Reproduce the listing from its first line through the line containing "Action: (x=886, y=82)", both ends included.
====
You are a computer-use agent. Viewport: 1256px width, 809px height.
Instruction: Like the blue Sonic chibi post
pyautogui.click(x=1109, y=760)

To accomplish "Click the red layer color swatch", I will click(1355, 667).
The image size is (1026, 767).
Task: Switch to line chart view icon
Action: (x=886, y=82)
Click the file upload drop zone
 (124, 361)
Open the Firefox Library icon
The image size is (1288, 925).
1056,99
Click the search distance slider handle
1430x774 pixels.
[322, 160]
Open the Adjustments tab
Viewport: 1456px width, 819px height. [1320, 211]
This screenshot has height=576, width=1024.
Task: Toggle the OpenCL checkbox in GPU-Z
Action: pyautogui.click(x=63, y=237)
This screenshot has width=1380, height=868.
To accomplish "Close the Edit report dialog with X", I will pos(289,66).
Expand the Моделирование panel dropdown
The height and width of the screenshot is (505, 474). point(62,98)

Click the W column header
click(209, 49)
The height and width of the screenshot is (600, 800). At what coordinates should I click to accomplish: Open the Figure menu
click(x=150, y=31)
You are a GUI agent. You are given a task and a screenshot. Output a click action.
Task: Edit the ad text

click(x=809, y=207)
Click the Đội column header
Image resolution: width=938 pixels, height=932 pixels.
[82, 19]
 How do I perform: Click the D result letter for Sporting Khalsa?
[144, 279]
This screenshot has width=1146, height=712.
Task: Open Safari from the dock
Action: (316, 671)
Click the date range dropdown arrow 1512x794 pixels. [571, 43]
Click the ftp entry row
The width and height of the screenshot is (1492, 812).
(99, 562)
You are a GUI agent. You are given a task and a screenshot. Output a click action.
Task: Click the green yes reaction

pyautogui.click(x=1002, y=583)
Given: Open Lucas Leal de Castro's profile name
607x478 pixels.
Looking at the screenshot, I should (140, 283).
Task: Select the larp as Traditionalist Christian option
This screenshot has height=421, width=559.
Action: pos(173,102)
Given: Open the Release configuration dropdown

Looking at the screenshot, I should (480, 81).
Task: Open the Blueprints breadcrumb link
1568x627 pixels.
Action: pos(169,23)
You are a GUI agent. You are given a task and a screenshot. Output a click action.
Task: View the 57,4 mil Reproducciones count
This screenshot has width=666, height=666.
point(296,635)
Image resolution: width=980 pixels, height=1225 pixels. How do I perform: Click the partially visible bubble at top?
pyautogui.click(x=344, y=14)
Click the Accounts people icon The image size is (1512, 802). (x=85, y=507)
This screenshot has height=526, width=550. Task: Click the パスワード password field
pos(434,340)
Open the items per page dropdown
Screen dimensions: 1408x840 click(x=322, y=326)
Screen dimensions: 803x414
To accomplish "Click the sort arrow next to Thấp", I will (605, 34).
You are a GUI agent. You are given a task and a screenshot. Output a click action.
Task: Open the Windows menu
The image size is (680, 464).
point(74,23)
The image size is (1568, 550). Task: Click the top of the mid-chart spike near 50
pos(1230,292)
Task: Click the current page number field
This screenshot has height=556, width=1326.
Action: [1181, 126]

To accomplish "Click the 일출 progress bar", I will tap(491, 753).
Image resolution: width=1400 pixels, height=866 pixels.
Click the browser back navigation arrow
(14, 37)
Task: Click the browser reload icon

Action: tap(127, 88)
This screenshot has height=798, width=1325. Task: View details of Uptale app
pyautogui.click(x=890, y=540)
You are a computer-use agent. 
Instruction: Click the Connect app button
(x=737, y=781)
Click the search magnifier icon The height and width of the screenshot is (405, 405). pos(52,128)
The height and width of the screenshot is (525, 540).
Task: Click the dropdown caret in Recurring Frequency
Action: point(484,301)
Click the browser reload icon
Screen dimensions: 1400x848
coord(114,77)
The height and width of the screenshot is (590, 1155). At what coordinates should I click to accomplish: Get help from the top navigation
====
■ FINISHED EXERCISE
You are a computer-use agent. Viewport: 1256px width, 809px height.
Instruction: Like the blue Sonic chibi post
pyautogui.click(x=1109, y=760)

To accomplish "Click the red layer color swatch", I will click(1355, 667).
The image size is (1026, 767).
Task: Switch to line chart view icon
Action: (x=886, y=82)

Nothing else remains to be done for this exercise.